Sur certaines espèces, les premiers résultats sont là : en conditions d’agriculture biologique, les variétés paysannes de blé (plus d’une centaine en cours de sélection dans le réseau) sont très intéressantes : au-delà du rendement en grain, la production de biomasse (pailles hautes) et les qualités nutritionnelles et organoleptiques sont appréciées, notamment dans les sols maigres avec moins de potentiel. Ces variétés montrent aussi une stabilité et une résilience intéressante face aux aléas climatiques. Surtout, elles montrent une voie différente de celle du « progrès génétique » qui aboutit aujourd’hui à l’hégémonie de l’industrie agrochimique et à l’imposition programmée d’une alimentation biotechnologique bardée de brevets 5. Cette voie repose sur des réseaux de collectifs locaux qui construisent ensemble d’autres pratiques en partageant semences et savoir-faire. Ces réseaux exercent une démocratie alimentaire réelle où citoyen·ne·s et paysan·ne·s ne sont pas simples consommateurs·rices des produits agro-industriels mais acteurs centraux du système alimentaire.

Christian Berdot, administrateur au Réseau Semences Paysannes pour les Amis de la Terre.

Frédéric Latour, Patrick de Kochko, Pierre Rivière, animateurs au Réseau Semences Paysannes.

Crédit photo : Mansi Thapliyal / ActionAid

Notes
1

Bonneuil C., Thomas F. 2009. « Gène pouvoirs et profits Recherche publique et régimes de production des savoirs de Mendel aux OGM » http://www.semencespaysannes.org/bdf/bip/fiche-bip-243.html

2

Confédération Paysanne, Coordination Nationale de Défense des Semences de Ferme, Fédération Nationale de l’Agriculture Biologique, Mouvement de Culture Biodynamique et Nature et Progrès.

5

Il s’agit d’un ensemble de biotechnologies qualifiées abusivement par l’industrie d’« édition de gènes » ou encore par l’euphémisme de « nouvelles techniques de sélection ». Elles permettent d’activer ou d’inactiver une partie du génome, d’insérer un fragment d’ADN de la même espèce ou d’une autre espèce, ou encore d’imposer un caractère génétique à l’ensemble de la descendance de l’organisme modifié (forçage génétique).
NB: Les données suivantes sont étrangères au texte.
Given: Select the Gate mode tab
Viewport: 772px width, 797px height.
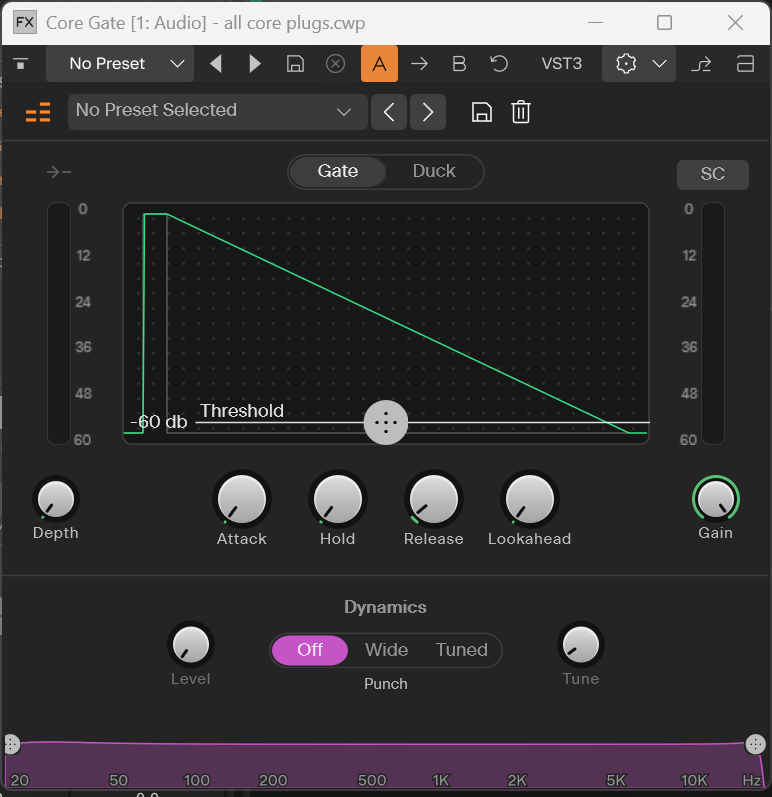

Parmi les chimères actuelles issues de ces biotechnologies : vaches sans cornes, micro-cochons, moustiques stériles, plantes cultivées soi disant plus performantes (tournesol et colza résistants aux herbicides, blé résistant au mildiou, pommes de terres ne brunissant pas, soja moins gras, champignons non périssables, pommiers résistants aux maladies, etc.)